Although it was first decided to build a new church in 1916 after the congregation outgrew the old building, the replacement wasn’t officially dedicated until Aug. 25, 1921.

“The day it was dedicated they shut the town down,” Liepold said. “Catholics, Lutherans and Methodists … all shared in the joy of it opening and marveling the majesty of it for the area.”

For better or worse, this isn’t the only restoration/remodel/redecorating the church has seen over the years, with the first occurring in 1932.

It was the 1947 redecoration that eliminated the canvas painted saints from the 16 vertical pillars around the pews - presumably from being painted over, said restoration committee member John Stenzel.

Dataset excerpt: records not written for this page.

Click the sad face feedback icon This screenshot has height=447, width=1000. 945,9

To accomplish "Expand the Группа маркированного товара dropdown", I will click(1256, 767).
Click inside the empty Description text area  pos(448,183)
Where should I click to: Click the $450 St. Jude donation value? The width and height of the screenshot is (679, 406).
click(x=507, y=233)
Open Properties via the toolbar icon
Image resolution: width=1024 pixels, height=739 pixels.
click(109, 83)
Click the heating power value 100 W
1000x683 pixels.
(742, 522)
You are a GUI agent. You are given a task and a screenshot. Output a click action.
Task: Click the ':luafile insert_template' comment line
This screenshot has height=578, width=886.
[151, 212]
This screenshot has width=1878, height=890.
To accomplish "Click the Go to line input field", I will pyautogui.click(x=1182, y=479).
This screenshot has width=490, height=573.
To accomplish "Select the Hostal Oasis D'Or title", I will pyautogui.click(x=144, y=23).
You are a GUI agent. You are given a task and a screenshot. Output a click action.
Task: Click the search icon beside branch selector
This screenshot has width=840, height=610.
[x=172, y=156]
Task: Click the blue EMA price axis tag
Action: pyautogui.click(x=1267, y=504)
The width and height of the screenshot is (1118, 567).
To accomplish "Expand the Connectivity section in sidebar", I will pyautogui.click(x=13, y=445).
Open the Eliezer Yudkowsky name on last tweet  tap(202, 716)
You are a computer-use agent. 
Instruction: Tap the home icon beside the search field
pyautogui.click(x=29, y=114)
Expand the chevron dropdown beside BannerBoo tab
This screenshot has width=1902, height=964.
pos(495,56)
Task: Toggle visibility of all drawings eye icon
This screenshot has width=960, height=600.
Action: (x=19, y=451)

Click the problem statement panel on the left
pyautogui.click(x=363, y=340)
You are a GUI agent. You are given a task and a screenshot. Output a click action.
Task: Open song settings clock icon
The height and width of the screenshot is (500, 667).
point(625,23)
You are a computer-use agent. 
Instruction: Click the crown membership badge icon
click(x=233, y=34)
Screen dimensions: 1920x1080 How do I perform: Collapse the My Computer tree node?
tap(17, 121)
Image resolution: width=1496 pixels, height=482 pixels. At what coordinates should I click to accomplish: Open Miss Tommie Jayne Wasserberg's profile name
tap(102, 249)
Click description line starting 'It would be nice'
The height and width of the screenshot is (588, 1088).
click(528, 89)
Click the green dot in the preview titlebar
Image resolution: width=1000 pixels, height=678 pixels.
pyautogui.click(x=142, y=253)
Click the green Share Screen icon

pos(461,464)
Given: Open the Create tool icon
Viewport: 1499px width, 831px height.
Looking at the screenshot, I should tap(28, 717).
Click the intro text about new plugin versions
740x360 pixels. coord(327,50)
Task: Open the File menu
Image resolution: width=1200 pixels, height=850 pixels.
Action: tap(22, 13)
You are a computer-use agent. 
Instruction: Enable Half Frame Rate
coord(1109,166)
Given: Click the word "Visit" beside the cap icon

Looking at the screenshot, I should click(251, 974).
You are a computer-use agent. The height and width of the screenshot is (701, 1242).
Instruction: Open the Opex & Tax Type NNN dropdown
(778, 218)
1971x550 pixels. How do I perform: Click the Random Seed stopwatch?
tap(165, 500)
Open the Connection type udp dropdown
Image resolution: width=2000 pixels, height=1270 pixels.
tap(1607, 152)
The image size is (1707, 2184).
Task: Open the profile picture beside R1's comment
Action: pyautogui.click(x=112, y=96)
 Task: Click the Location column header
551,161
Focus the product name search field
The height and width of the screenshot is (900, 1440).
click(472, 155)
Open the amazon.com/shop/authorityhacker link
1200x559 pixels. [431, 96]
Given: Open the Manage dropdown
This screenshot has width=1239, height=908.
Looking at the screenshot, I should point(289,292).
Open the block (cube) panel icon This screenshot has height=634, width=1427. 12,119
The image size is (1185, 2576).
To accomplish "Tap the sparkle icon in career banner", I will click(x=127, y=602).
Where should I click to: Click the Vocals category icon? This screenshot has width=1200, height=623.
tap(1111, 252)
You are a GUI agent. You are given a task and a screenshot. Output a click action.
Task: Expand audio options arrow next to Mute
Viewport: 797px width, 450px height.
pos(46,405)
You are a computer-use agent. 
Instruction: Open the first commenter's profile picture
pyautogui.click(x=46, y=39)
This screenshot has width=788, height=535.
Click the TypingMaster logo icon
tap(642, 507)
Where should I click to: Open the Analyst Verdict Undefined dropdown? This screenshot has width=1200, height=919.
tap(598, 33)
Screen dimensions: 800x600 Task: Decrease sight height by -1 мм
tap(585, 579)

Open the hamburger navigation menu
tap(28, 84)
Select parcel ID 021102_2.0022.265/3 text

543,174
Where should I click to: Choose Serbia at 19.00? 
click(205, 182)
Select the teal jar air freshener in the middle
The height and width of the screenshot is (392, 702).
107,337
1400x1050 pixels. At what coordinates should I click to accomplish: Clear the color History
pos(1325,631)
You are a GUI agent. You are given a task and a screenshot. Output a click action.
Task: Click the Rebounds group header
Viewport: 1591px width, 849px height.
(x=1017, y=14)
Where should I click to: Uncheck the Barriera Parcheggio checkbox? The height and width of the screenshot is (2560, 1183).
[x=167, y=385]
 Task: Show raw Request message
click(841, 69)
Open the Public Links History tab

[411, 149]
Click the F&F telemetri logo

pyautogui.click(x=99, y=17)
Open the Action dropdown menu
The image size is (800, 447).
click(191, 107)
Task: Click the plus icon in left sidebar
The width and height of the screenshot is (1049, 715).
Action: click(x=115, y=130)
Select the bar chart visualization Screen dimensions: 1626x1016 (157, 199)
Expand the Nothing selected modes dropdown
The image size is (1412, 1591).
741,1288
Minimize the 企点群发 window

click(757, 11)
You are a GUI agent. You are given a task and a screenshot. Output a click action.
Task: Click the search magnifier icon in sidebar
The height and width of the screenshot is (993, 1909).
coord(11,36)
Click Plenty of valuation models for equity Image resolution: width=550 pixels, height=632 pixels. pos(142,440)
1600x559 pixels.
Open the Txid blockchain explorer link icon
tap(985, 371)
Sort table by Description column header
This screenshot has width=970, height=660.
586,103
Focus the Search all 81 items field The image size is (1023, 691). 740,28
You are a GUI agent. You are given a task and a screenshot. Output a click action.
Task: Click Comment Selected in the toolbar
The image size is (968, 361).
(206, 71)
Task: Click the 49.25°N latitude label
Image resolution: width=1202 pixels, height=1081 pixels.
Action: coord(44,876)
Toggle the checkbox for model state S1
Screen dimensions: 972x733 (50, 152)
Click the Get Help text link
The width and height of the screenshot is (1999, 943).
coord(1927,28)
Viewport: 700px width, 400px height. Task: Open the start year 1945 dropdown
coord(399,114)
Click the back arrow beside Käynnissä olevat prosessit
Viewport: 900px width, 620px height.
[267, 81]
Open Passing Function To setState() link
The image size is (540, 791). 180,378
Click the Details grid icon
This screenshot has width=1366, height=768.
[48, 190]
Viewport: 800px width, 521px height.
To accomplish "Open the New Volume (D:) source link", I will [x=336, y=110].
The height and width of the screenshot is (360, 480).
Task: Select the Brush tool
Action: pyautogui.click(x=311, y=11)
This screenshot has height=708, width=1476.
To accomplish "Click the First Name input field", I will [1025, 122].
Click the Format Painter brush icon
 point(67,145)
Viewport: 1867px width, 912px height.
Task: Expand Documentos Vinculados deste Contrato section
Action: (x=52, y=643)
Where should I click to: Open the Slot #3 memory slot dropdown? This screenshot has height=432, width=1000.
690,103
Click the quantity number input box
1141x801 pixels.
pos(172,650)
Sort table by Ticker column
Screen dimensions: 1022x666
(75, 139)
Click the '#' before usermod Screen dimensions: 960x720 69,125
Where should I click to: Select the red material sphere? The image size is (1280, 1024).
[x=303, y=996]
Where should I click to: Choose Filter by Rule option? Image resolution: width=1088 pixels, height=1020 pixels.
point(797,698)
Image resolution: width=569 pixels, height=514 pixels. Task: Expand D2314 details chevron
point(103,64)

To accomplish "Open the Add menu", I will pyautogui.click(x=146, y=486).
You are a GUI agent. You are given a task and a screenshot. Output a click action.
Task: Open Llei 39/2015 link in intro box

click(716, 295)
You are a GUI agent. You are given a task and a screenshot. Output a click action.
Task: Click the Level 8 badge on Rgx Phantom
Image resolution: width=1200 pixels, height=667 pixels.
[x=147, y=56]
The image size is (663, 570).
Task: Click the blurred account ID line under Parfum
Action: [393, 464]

The current restoration project plans to bring them back.

Other changes occurred sometime in the 1960s, as the focus of the church’s beauty was reprioritized to the liturgy and service, said Mackenzie Erickson, co-chairperson of the sacred areas and art subcommittee.

“A lot of the decoration actually came out,” she said of ornate plaster, communion rails and statues - as shown in old photographs and from people’s recollection - that disappeared.

Another major renovation didn’t occur next until 1974. Carpet, plaster repairment and paint and mural and ceiling cleaning were among the projects accomplished during that time.

An elevator was installed in 2000.

In the effort to restore the church to its original intention, volunteer committee members have relied heavily on old photos, documents, its congregation members and even a church in West Bend, Iowa.

“It’s almost identical in the structure and the art is very similar,” said Erickson of West Bend’s Grotto of the Redemption, which committee members believe was a result of the two churches’ priests being friends before Sacred Heart was constructed.  

Despite some obstacles that would be expected in a project of similar magnitude, committee members are pleased that they’ve thus far been able to accomplish their three main goals they determined at the onset:

  1. Restoration to its original intent to the best of their knowledge.
  2. Not acquire additional debt.  
  3. Complete in one seamless process.

Committee members agree accomplishing those three goals has been possible due to the faithful support of many volunteers, and the support and generosity of their fellow parishioners.

“Generosity of the parishioners is one thing that is mind-boggling,” said Richard Freking, a pew and wood refinishing subcommittee member.

Hussong said like many other church congregations, Sacred Heart has less parishioners as time continues.

“So it’s still the dedication of the families that are here and have a name to it that want to preserve it,” he said.

As the first phase of restoration draws to a close later this year, the work will not be done. Committee members anticipate a second restoration phase in the future, which will likely prioritize the church’s exterior. The timing of the second phase has yet to be determined, as it depends upon future priority and resources.

“The doors are open and we’re here for our parishioners,” Liepold said. “We’ve created a space where they can come in, feel welcome and pray as they wish and not be disturbed.”